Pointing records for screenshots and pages
+++++
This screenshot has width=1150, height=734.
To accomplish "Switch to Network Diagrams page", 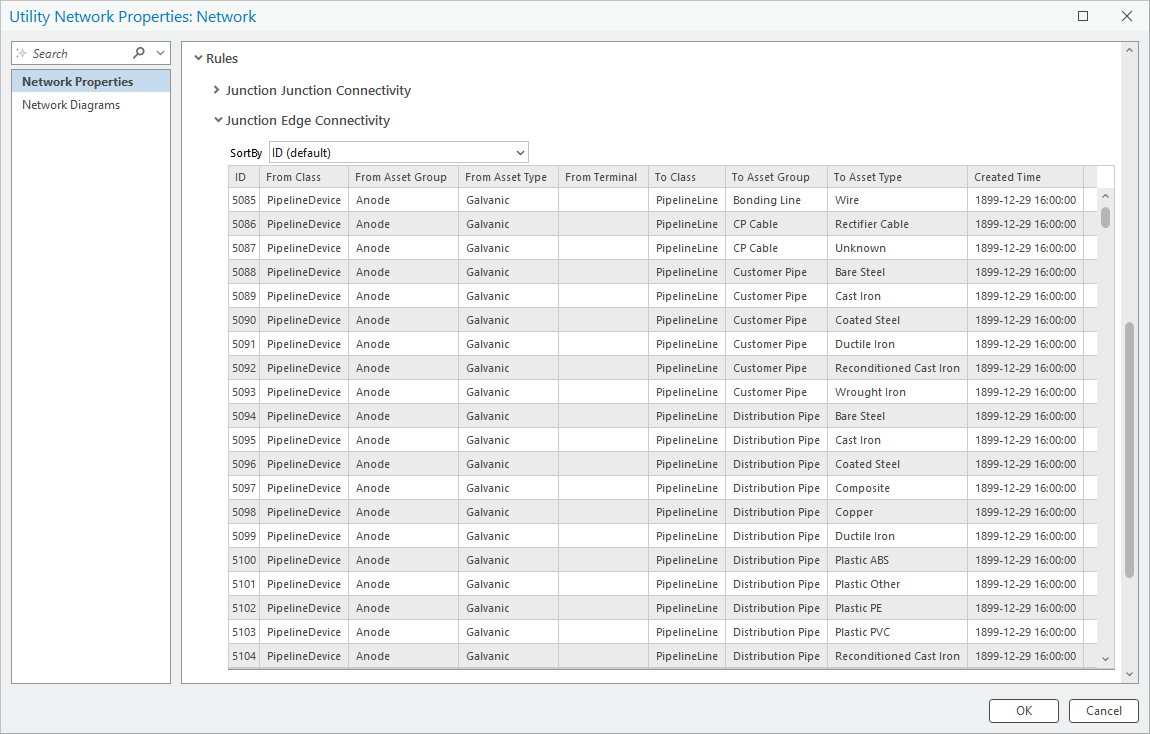I will 71,105.
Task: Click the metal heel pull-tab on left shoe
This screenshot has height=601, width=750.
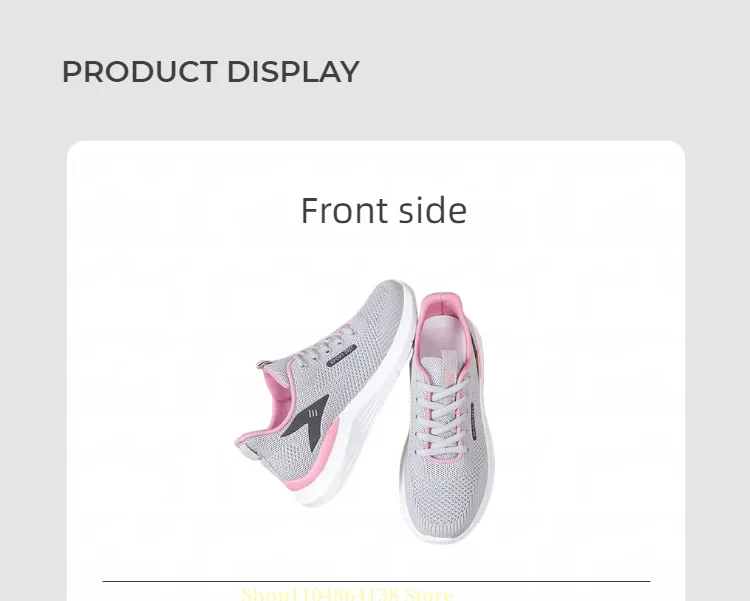Action: click(x=262, y=365)
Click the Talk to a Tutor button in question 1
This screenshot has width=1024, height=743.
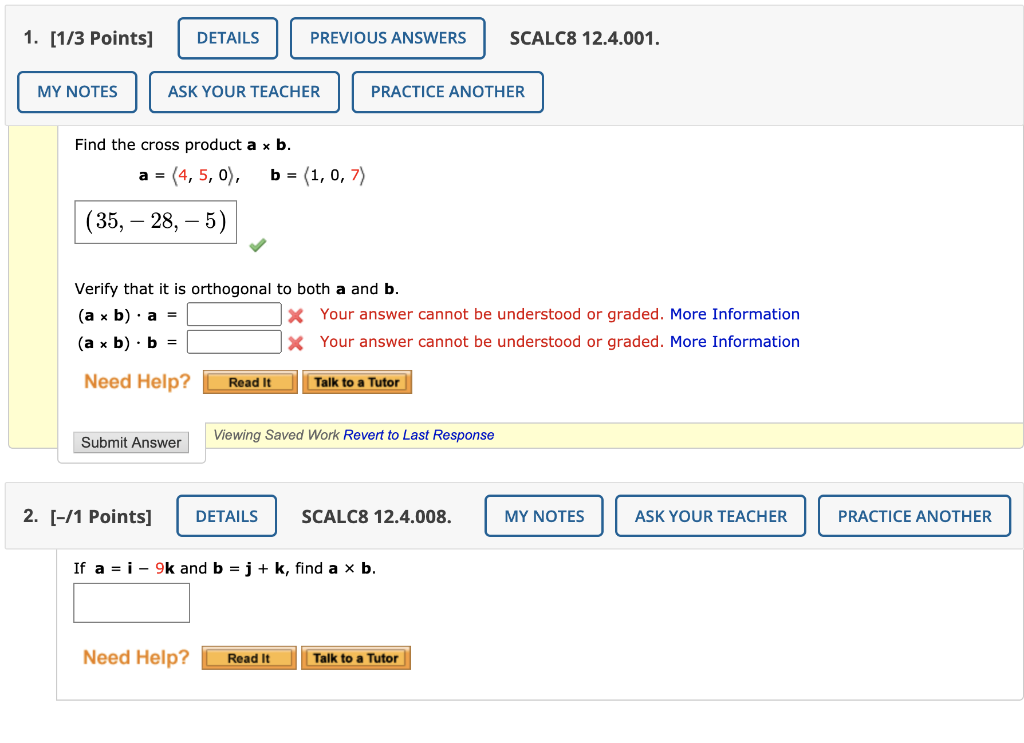point(357,381)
+++++
= GIVEN EXERCISE =
Turn the lines from the one containing "Click the Talk" through the end of the rows into a Markdown table with the columns No and Line, including both ends and skipping blank lines. Leave the pictures out of your answer.

= SOLUTION TO THE PROBLEM =
| No | Line |
|---|---|
| 1 | Click the Talk to a Tutor button in question 1 |
| 2 | This screenshot has width=1024, height=743. |
| 3 | point(357,381) |